> [Exercise instructions]:
Rewrite the records below with every "Locate an element on the screen" changed to "Find an item on the screen", leaving everything else as it is.

— START OF Records to process —

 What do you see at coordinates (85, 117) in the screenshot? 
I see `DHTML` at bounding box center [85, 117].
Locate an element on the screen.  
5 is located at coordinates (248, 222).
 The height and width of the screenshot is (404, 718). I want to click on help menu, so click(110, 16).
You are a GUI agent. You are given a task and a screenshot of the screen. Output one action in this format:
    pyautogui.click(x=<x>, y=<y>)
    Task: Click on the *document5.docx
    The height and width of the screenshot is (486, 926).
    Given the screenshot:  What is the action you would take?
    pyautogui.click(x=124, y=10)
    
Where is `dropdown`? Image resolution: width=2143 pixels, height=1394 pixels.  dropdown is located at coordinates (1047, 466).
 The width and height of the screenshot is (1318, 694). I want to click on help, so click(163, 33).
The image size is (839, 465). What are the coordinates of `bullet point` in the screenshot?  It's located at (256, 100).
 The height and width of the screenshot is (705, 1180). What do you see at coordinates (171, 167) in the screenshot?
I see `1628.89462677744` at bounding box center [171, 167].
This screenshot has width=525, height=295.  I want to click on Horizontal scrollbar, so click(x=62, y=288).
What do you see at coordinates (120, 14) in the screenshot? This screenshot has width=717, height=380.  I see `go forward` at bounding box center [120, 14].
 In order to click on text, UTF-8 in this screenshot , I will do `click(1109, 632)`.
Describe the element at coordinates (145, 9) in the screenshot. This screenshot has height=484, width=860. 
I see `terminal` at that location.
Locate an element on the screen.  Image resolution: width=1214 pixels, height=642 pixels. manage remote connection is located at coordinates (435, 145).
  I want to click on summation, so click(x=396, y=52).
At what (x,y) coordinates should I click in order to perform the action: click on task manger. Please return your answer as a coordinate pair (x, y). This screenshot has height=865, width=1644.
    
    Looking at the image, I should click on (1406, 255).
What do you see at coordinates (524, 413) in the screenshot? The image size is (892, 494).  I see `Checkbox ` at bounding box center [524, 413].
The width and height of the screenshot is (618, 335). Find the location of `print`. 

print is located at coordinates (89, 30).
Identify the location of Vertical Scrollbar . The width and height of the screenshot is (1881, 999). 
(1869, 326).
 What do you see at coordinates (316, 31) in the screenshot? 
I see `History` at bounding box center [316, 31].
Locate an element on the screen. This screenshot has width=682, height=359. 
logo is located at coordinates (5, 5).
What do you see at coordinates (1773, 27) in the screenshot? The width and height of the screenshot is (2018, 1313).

— END OF Records to process —

> [Expected answer]:
 What do you see at coordinates (85, 117) in the screenshot? 
I see `DHTML` at bounding box center [85, 117].
Find an item on the screen.  
5 is located at coordinates (248, 222).
 The height and width of the screenshot is (404, 718). I want to click on help menu, so click(110, 16).
You are a GUI agent. You are given a task and a screenshot of the screen. Output one action in this format:
    pyautogui.click(x=<x>, y=<y>)
    Task: Click on the *document5.docx
    The height and width of the screenshot is (486, 926).
    Given the screenshot:  What is the action you would take?
    pyautogui.click(x=124, y=10)
    
Where is `dropdown`? Image resolution: width=2143 pixels, height=1394 pixels.  dropdown is located at coordinates (1047, 466).
 The width and height of the screenshot is (1318, 694). I want to click on help, so click(163, 33).
The image size is (839, 465). What are the coordinates of `bullet point` in the screenshot?  It's located at (256, 100).
 The height and width of the screenshot is (705, 1180). What do you see at coordinates (171, 167) in the screenshot?
I see `1628.89462677744` at bounding box center [171, 167].
This screenshot has width=525, height=295.  I want to click on Horizontal scrollbar, so click(x=62, y=288).
What do you see at coordinates (120, 14) in the screenshot? This screenshot has width=717, height=380.  I see `go forward` at bounding box center [120, 14].
 In order to click on text, UTF-8 in this screenshot , I will do `click(1109, 632)`.
Describe the element at coordinates (145, 9) in the screenshot. This screenshot has height=484, width=860. 
I see `terminal` at that location.
Find an item on the screen.  Image resolution: width=1214 pixels, height=642 pixels. manage remote connection is located at coordinates (435, 145).
  I want to click on summation, so click(x=396, y=52).
At what (x,y) coordinates should I click in order to perform the action: click on task manger. Please return your answer as a coordinate pair (x, y). This screenshot has height=865, width=1644.
    
    Looking at the image, I should click on (1406, 255).
What do you see at coordinates (524, 413) in the screenshot? The image size is (892, 494).  I see `Checkbox ` at bounding box center [524, 413].
The width and height of the screenshot is (618, 335). Find the location of `print`. 

print is located at coordinates (89, 30).
Identify the location of Vertical Scrollbar . The width and height of the screenshot is (1881, 999). 
(1869, 326).
 What do you see at coordinates (316, 31) in the screenshot? 
I see `History` at bounding box center [316, 31].
Find an item on the screen. This screenshot has width=682, height=359. 
logo is located at coordinates (5, 5).
What do you see at coordinates (1773, 27) in the screenshot? The width and height of the screenshot is (2018, 1313).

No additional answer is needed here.